No matter what, someone will copy your site. We've had it done many times. Now, one of our biggest competitors is a guy who continually buys our product and reverse engineers it. He runs an all frames, keyword loaded site that spwals, yet he is at #3! (again, so much for webmaster guidelines)
As far as offline advertising, keep this in mind: It also helps your competitors! We did a 10k full page ad in a magazine and it did our competition nearly as much good as ourselves. Customers get the picture, then do a search for that product to find other merchants.
I guess that's the case with all advertising, so maybe it's better to motivate your competitors to advertise!
Remember when Yahoo used to be bigger than Google? AOL was bigger than Yahoo? The net changes constantly! Google is a fad right now! The in thing. How long will it last? No one knows, but 10 years down the road we might be posting to threads about how we wish it was the good old days with Google.
General Motors once ruled the Earth.
To quote George Bernard Shaw:
"Rome fell. Babylon fell. Scarsdale's turn will come."
Shudder to imagine us all enslaved, though, to the business ethics of an AOL or MSN (though any ethical distinctions seem to evaporate with each passing day). Just imagine Bill Gates' diabolical little riff on "Do No Evil."
[edited by: luckychucky at 4:59 pm (utc) on Mar. 25, 2007]
(...)we were running adwords campaigns the ROI was so bad we finally just said to heck with it.. and we weren't even running content match .. just in google.com itself. It was terrible. Spent thousands to make hundreds.Phil_S:
I'm about ready to just ignore Google search results and adwords.

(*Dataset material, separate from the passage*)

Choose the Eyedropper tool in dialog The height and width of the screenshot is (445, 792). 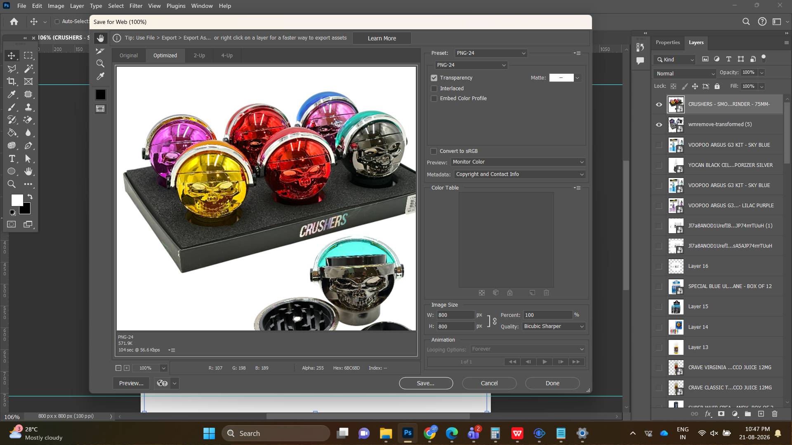[x=100, y=76]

Postcards are about .30 each, cheaper then google adwords and goes right into customers mail box.
I use(d) AdWords specifically for the keywords I'm NOT well-optimized for....that was the whole point, especially when using my competitors' names as keywords for legitimate comparative advertising, for which I won't be optimizing my site text or backlinkage. Google came out with their new 'Quality Score', aka: 'Minimum-Bid-Rigging' Adsense algo and bumped the CPC minimums for formerly very-high-CTR keywords up to $0.30, $0.50, even as high as $5.00 each. You'd think searchers' clickthroughs would be the best indicator of actual relevance to customer searches, if Google were not asleep.
Thanks, Phil_S. You just opened my eyes with a simple statement. That makes astoundingly good sense. I'm gonna pursue the rational alternative: snailMail postcards to rented mailing lists.
Before there was Google, there was traffic, and profits. There still are.
Then there was PPC, and then the 1 cent minimum bids went away. And the survivors adapted, despite the world ending again.
5 years from now, we'll probably look back and wish we still could buy clicks - at any price. Who knows.
I like surfing the wave too, but when you hit the beach, its usually not a total suprise, or it shouldn't be. The end of the ride does not move and you can see it coming soon enough to change course.
I feel for the starter of this thread and anyone badly affected by downturns, but they are a fact of life and competition. All you can do is adapt and succeed - or die.
Echoing many of the astute posters in this thread - total reliance on free SE traffic is suicidal. Total reliance even on PAID traffic is foolish - the price will continue to go up until the market reaches max, and the deep pockets survive - just as the cycle plays out in every other media.
My personal opinion is that SE, PPC, and all online marketing added together should be a component of your marketing strategy. Businesses that are ONLY online, with no brick and mortar might be well served to consider using some of their profits to have a small B&M operation - just in case.
Does anyone remember how profitable direct response/mail order was, before the web was born?
PS. Yes, I'm an old goat, and made money in direct marketing before the web was born. The principles all still apply.
Don't put all of your eggs in one basket, even if the eggs were free.